◆ **Set problem 1**
According to the text on controlling emotions, what did the coworker do to his boss while enraged?

◆ **Text excerpt**

##############################

Being able to control your
emotions depends in part on how much you
'feed' a particular emotion; on how much we
focus on what we are afraid of, enraged by, or
depressed about. But it's more than that.
Good 'emotional intelligence' requires we
understand our own moods, recognizing when
and why we are upset and having very real
strategies in place to be able to influence the
way that we feel.
So if you ever find yourself tossed around
helplessly on a hysterical tumultuous sea of
emotion and want some ways to at least
adjust your sails, the better to steer your own
course toward calmer waters, then read on,
dear reader.
1) Control your emotions by looking
ahead
I recall an old Zen master saying: "Your anger,
depression, spite, or despair, so seemingly real
and important right now; where will they have
gone in a month, a week, or even a moment?"
Very intense emotions blind us to the future
(1) and con us that now is all that matters. In
fact, when we are incredibly angry or anxious,
we can even momentarily forget that there is
even going to be a future. I'm reminded of one
guy I worked with who'd stuffed an ice cream
cone in his boss's face when he was enraged.
This momentary action had huge and
prolonged consequences on this man's life;
particularly finances.
We've all said or done things we later regret
simply because, for a time, we let ourselves be
dictated by our own emotion. If you get angry,
think to yourself: "How will I feel tomorrow if I
lose my dignity and tell this person (I have to
see everyday) that they have a face like a cow
pat?" If you are anxious about some imminent
event, say to yourself: "Wow, how am I going
to feel tomorrow/next week when I look back
at this?" Look beyond the immediate and
you'll see the bigger picture and calm down,
too.
2) Get to know yourself
We all kid ourselves a little/a lot. "No, I'm
really pleased for you! No, I really
am! " (Arghhhhhhhh!)
Learn to observe your own attitudes and
emotional ebbs and flows. One key first step
to emotional control is to know when we are
actually being emotional and also why.
If you catch yourself feeling unexpectedly
strongly about something, ask yourself why.
Controlling your emotions isn't about
pretending they are not there. If you feel
jealous, angry, sad, bitter, or greedy, label
exactly how you are feeling in your own mind:
"Okay, I don't like that I'm feeling this way, but
I'm feeling very envious!" Now you've admitted
it to yourself.

##############################

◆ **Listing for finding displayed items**
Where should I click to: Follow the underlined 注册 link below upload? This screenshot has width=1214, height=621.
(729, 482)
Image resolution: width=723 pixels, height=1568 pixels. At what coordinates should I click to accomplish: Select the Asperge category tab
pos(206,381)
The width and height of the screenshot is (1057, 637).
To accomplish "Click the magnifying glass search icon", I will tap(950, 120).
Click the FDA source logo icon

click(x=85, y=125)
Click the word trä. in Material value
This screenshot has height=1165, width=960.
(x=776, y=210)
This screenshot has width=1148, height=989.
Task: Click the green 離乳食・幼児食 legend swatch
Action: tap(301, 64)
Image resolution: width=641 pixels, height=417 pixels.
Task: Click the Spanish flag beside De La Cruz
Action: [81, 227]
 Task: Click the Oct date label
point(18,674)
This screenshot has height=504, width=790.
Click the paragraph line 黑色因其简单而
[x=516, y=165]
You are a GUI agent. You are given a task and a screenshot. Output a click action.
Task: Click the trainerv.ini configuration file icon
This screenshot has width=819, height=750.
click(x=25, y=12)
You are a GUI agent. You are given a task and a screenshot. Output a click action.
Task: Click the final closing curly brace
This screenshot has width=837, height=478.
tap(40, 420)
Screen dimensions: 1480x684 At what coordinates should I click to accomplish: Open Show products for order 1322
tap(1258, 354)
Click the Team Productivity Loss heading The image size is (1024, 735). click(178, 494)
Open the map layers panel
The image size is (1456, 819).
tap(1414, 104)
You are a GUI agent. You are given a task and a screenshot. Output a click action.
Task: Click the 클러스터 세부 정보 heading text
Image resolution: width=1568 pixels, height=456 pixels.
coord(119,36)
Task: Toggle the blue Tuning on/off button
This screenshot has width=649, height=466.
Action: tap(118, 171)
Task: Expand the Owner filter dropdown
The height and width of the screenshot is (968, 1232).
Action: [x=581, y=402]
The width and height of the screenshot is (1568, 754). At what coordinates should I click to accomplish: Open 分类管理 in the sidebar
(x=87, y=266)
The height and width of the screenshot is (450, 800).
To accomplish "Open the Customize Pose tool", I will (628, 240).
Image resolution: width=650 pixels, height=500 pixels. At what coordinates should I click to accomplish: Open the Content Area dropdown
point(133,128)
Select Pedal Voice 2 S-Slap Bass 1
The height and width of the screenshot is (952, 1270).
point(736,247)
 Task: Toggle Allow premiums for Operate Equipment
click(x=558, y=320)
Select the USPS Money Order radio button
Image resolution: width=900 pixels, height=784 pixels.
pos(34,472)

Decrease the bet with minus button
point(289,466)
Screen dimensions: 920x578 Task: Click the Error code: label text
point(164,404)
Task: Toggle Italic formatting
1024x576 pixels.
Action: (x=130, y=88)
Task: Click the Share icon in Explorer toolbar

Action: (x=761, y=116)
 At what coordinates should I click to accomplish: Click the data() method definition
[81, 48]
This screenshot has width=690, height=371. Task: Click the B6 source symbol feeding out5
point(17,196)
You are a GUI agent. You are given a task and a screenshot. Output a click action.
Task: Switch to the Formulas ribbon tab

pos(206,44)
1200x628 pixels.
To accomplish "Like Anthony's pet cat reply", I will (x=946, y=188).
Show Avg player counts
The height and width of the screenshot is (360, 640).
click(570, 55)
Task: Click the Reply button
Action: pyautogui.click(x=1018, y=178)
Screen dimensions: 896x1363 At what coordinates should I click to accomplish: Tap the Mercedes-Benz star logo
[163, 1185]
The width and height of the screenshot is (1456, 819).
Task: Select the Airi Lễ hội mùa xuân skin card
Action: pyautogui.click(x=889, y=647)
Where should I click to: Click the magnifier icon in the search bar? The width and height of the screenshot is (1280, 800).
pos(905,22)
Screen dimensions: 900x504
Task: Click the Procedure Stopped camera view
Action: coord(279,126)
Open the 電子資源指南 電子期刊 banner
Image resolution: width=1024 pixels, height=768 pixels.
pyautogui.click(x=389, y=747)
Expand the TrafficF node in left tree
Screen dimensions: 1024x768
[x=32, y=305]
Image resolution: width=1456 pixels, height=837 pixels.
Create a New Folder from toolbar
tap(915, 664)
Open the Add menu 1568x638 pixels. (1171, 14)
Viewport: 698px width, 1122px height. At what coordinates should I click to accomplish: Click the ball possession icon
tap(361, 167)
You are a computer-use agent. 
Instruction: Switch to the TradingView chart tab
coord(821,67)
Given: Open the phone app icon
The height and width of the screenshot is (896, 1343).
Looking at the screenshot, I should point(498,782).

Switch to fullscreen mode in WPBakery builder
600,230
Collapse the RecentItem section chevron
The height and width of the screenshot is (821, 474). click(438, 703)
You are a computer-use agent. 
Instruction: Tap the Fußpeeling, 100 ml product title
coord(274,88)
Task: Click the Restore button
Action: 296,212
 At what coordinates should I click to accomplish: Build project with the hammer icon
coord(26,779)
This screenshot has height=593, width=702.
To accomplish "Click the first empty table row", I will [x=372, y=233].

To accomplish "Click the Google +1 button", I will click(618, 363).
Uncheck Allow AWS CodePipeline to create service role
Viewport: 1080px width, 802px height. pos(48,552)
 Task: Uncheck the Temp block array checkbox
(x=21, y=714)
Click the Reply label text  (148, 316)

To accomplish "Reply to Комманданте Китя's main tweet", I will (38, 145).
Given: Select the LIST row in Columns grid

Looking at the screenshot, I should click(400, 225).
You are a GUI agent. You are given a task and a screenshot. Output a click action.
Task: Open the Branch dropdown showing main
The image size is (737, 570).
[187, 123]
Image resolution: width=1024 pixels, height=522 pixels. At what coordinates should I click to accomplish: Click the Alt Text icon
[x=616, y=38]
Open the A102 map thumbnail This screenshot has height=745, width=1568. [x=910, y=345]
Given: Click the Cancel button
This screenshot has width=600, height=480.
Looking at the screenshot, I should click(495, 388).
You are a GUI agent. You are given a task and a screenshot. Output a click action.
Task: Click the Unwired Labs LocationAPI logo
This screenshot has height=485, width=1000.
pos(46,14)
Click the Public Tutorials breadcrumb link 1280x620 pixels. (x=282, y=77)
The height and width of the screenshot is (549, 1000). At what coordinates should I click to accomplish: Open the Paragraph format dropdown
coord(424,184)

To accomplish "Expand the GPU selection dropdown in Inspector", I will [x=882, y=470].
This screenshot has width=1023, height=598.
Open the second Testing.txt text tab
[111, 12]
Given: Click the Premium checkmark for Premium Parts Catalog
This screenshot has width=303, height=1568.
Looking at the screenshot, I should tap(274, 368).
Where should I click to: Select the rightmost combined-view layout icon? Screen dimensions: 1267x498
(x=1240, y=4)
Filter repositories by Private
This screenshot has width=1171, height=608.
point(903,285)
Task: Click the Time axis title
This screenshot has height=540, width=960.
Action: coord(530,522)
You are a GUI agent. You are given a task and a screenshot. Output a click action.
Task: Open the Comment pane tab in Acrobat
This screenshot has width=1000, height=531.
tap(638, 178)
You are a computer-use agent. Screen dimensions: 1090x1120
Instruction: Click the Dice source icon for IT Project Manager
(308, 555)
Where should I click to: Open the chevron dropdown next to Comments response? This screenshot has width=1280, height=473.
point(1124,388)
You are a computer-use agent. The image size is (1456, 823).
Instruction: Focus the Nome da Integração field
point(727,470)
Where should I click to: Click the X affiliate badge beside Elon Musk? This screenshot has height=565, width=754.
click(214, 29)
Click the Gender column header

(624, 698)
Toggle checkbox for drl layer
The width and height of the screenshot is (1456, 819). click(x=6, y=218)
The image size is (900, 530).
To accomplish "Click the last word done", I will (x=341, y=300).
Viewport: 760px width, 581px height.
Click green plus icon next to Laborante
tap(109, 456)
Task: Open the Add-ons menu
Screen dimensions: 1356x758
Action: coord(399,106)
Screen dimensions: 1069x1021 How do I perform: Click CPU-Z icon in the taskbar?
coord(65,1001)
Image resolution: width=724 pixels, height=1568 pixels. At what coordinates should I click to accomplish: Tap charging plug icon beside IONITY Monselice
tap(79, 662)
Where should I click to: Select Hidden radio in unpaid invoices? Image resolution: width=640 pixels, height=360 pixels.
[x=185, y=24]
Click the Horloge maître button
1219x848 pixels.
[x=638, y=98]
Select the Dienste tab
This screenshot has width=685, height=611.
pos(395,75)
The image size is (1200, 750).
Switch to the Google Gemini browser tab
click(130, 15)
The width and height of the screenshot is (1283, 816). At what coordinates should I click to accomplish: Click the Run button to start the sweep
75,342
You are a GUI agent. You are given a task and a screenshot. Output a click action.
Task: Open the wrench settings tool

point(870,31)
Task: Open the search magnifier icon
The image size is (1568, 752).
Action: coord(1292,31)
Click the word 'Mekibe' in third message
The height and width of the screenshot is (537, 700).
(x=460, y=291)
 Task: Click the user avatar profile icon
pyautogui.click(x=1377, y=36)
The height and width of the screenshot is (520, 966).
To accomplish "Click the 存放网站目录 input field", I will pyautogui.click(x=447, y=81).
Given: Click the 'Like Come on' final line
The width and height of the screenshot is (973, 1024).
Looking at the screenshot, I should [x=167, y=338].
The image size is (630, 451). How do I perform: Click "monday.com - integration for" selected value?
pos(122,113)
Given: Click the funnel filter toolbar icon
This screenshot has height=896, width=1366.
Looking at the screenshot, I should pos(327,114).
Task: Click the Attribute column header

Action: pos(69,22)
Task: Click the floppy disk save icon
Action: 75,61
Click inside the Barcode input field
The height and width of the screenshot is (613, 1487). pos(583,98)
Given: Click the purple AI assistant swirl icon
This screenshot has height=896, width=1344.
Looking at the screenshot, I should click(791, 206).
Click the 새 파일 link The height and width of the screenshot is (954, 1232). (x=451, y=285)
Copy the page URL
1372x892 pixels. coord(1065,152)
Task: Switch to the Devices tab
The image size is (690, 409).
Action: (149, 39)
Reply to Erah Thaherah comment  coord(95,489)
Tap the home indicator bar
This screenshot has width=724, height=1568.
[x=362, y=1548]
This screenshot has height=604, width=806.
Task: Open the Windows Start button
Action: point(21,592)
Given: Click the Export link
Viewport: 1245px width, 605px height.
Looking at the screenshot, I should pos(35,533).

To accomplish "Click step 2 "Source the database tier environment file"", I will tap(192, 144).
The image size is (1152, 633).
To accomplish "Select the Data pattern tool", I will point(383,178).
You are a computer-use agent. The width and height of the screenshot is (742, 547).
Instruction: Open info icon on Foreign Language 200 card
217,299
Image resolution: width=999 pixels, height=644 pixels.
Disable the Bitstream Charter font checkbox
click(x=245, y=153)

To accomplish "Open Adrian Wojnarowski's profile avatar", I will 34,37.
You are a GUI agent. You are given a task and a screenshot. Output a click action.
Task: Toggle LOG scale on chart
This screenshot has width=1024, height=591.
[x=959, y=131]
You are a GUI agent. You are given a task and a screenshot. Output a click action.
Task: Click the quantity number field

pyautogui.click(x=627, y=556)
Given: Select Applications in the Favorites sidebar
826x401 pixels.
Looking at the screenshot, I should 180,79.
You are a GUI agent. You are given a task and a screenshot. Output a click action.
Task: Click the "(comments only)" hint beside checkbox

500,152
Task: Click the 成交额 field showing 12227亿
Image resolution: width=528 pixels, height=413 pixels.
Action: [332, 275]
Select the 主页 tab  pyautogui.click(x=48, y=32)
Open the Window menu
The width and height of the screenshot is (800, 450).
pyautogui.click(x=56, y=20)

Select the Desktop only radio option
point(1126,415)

##############################

◆ **Set problem 2**
Arrange the lines of the listing as a numbered list, starting at the first line of the listing and ending at the line that contains "Action: tap(118, 171)", skipping blank lines.

◆ **Expected output 1**
He stuffed an ice cream cone in his boss's face.

◆ **Expected output 2**
1. Where should I click to: Follow the underlined 注册 link below upload? This screenshot has width=1214, height=621.
2. (729, 482)
3. Image resolution: width=723 pixels, height=1568 pixels. At what coordinates should I click to accomplish: Select the Asperge category tab
4. pos(206,381)
5. The width and height of the screenshot is (1057, 637).
6. To accomplish "Click the magnifying glass search icon", I will tap(950, 120).
7. Click the FDA source logo icon
8. click(x=85, y=125)
9. Click the word trä. in Material value
10. This screenshot has height=1165, width=960.
11. (x=776, y=210)
12. This screenshot has width=1148, height=989.
13. Task: Click the green 離乳食・幼児食 legend swatch
14. Action: tap(301, 64)
15. Image resolution: width=641 pixels, height=417 pixels.
16. Task: Click the Spanish flag beside De La Cruz
17. Action: [81, 227]
18.  Task: Click the Oct date label
19. point(18,674)
20. This screenshot has height=504, width=790.
21. Click the paragraph line 黑色因其简单而
22. [x=516, y=165]
23. You are a GUI agent. You are given a task and a screenshot. Output a click action.
24. Task: Click the trainerv.ini configuration file icon
25. This screenshot has width=819, height=750.
26. click(x=25, y=12)
27. You are a GUI agent. You are given a task and a screenshot. Output a click action.
28. Task: Click the final closing curly brace
29. This screenshot has width=837, height=478.
30. tap(40, 420)
31. Screen dimensions: 1480x684 At what coordinates should I click to accomplish: Open Show products for order 1322
32. tap(1258, 354)
33. Click the Team Productivity Loss heading The image size is (1024, 735). click(178, 494)
34. Open the map layers panel
35. The image size is (1456, 819).
36. tap(1414, 104)
37. You are a GUI agent. You are given a task and a screenshot. Output a click action.
38. Task: Click the 클러스터 세부 정보 heading text
39. Image resolution: width=1568 pixels, height=456 pixels.
40. coord(119,36)
41. Task: Toggle the blue Tuning on/off button
42. This screenshot has width=649, height=466.
43. Action: tap(118, 171)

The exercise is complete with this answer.